→ Things to do:
**1.** Repeat the portion of the text on the parliamentary committee's report on Zimbabwe's diamond sector between "The report also" and "police road block.", inclusive.
**2.** Carry on the text on the parliamentary committee's report on Zimbabwe's diamond sector from the point where it stops.

→ Text excerpt:
-- -- --
The committee also singled out someone called Dr Mhlanga, who, it said, was listed as chairperson of Mbada but who later crossed the floor to represent the interests of the government.
The committee raised the concern that there is no shared management of the mine between Mbada and the government because Mbada has full control of the operational and financial activities of the mine, hence government just acts as "a bystander" and simply accepts in good faith whatever Mbada declares as profit.
Smuggling and corruption
The parliamentary committee said it had observed with concern that the government had not realised any meaningful contributions from diamonds because there are "serious discrepancies between what it receives and what the diamond- mining companies claim to have remitted to treasury".
The report quoted Mbada Diamonds as saying that it had paid $293-million to the government since it started mining in 2009, including $117-million in 2011-2012. But it pointed out that Biti had said in his 2013 budget statement that the government had only received $41-million in diamond revenues last year.
The report also said there were reports of smuggling from the fields and that at one time two senior security officers employed by one of the mining firms were found in possession of 57 pieces of diamond at a police road block.
The committee said much of the land in Chiadzwa remains under the protection of the army, so there have been no adequate studies to ascertain the quantity of diamonds there. The report estimates that Zimbabwe has the capacity to supply 25% of the global world market.
The committee said Mpofu was violating the ZMDC Act by appointing board members to the parastatal's subsidiary firms when the law prohibits him from doing so.
They added that the minister's unilateral appointments to subsidiary companies saw a number of individuals with conflicts of interests being appointed as board members, to the extent that some of them even owned their own diamond-trading companies.
The report blasted the government's delays in introducing a comprehensive law to regulate the operations of the diamond sector. Although a diamond policy was formulated in 2012, MPs said it cannot be used to enforce transparency in the industry.
-- -- --
→ Dataset content:

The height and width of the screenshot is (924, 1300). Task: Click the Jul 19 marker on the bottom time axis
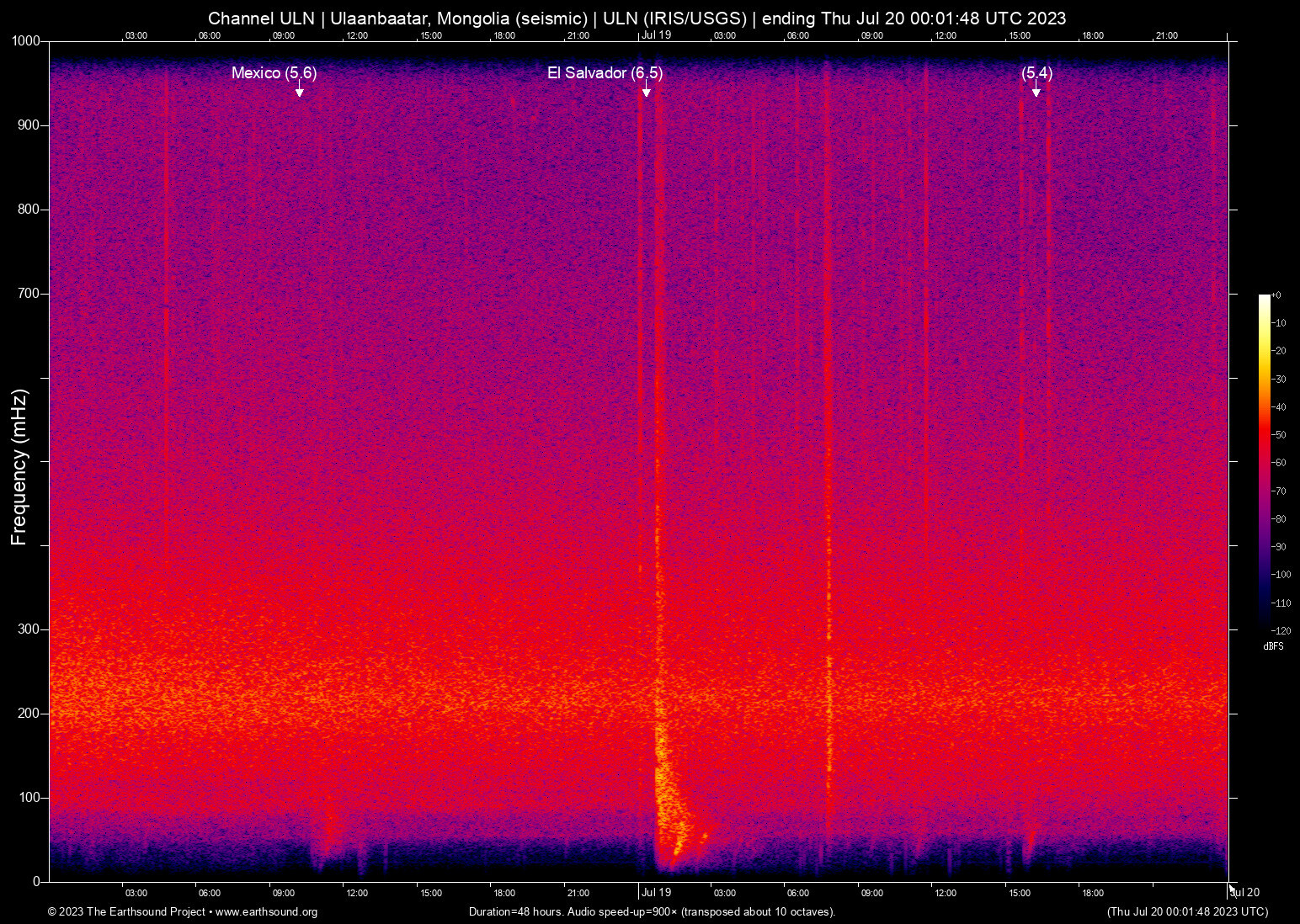pyautogui.click(x=656, y=893)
-- -- --
→ Expected outputs:
**1.**
The report also said there were reports of smuggling from the fields and that at one time two senior security officers employed by one of the mining firms were found in possession of 57 pieces of diamond at a police road block.

**2.**
Deputy Justice Minister Obert Gutu said: "The fact that Zimbabwe's diamond mining industry is run like a Mafia enterprise is a public secret."
The man behind Mbada
The chairperson of Mbada Diamonds, mega-rich Zimbabwean businessman Robert Mhlanga, is President Robert Mugabe's former personal pilot and is alleged to be his business agent.
The Mail & Guardian reported last year that Mhlanga had been on a R185-million property-buying spree, acquiring prime real estate on the Durban north coast and in Sandton, Johannesburg.
His property dealings raised eyebrows because he appeared to be content to pay up to six times the going rate for the properties.
The M&G also reported that he is at the centre of an opaque network of companies based in South Africa, Mauritius, Hong Kong and the British Virgin Islands.
Mbada Diamonds is a 50-50 joint venture with the New Reclamation Group, which entered through its Mauritian registered subsidiary, Grandwell Holdings.
In May this year Mhlanga told Parliament that Mbada Diamonds had had a turnover of just less than $600-million in the past two years.
It had paid half of this in dividends and taxes to Zimbabwe's treasury, 26% towards working capital and 24% (about R612-million) to private shareholders.
Mbada diamonds last year claimed it was under attack from a "jealous and outright anti-Zimbabwe and anti-African Agenda".